- Exercise objective:
Extend the piece below on the difference between CRM and marketing automation in B2B demand generation, starting right after its last sentence.

What's the Difference Between CRM and Marketing Automation in B2B Demand Generation?

whats-the-difference-between-crm-and-marketing-automation-in-b2b-demand-generation

I spoke at a breakfast roundtable in late June — hosted by Silverpop partner AcquireB2B — that was presented for senior marketing and sales executives from B2B companies throughout the Boston/128 area.  Those in the room were not early adopters of marketing automation technology, but they were all savvy leaders that realize their demand generation environment is changing and that their approaches must subsequently evolve.

These executives struck me as ‘down-to-basics’ types of business people.  Their questions were very frank and straightforward.  They wanted to be able to break everything into simple concepts and to relate the impact to their businesses.  I should not have been surprised to get the simple request:  “Can you explain the difference between CRM and marketing automation?”

Sure.  Good question.

- Stored data:
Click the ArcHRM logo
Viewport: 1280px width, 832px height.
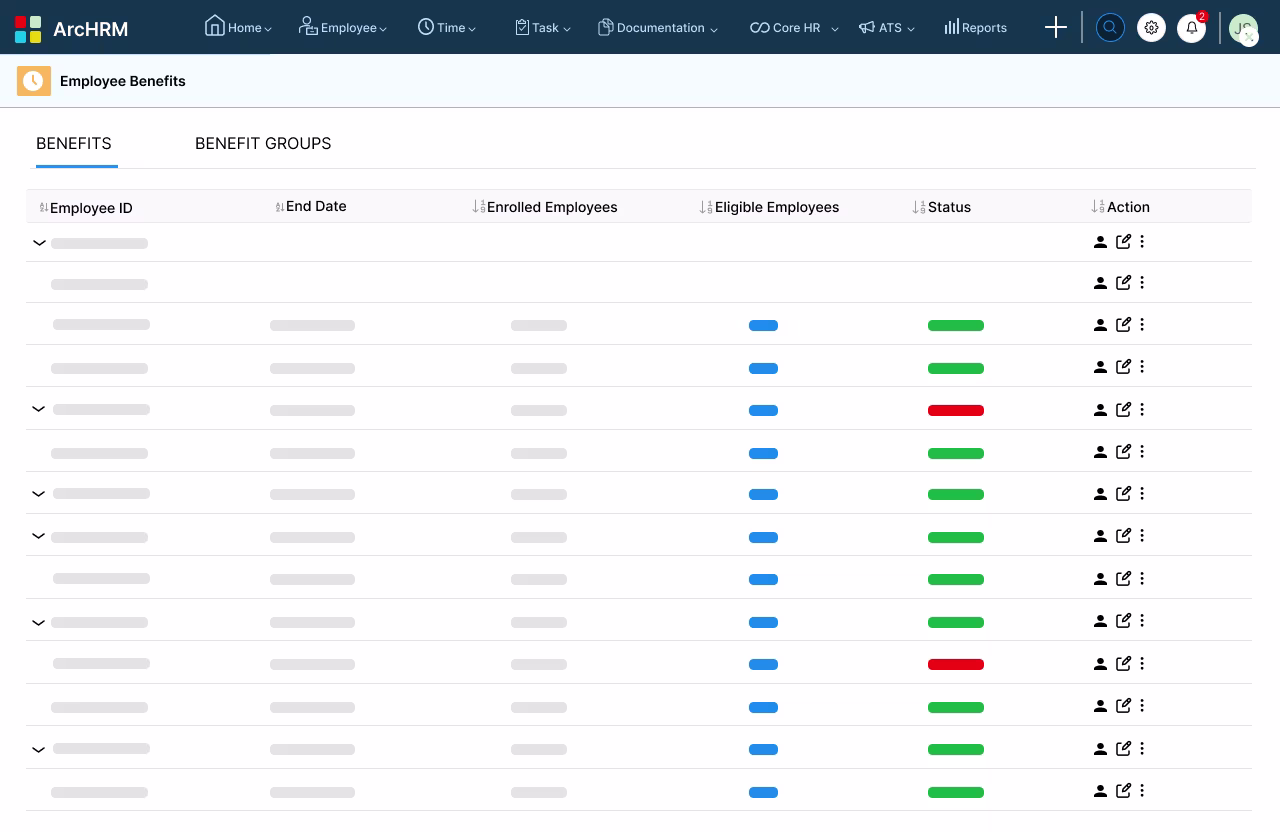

- In response:
As I started to dig into the details with them, answering their questions, it became clear that there was significant interest in this issue.  These sales and marketing executives needed the scoop.  They wanted me to give the quick, high-level strategic case on one hand, and then they also wanted the down-and-dirty tactical details on the other hand.

It reminded me that it’s important to periodically revisit this topic — to make sure the distinctions are clear and to help educate the next generation of marketing automation adopters.

CRM and marketing automation have purposes and capabilities that are related and complementary but very different, and these differences are salient to what we’re trying to accomplish with B2B demand generation.  Several CRM vendors in recent years have suggested that their platforms are capable of a range of marketing automation functions, yet this is a gross overstatement of these capabilities.  Similarly, I’d be wary of the perspective of adopting marketing automation for B2B demand generation purposes without syncing it to a CRM platform. 

The two are integral.  You need both, but you need to understand what each one does for you, and what it doesn’t do.

So here’s a look at CRM versus marketing automation — focusing first at a strategic level and then digging into core features and capabilities.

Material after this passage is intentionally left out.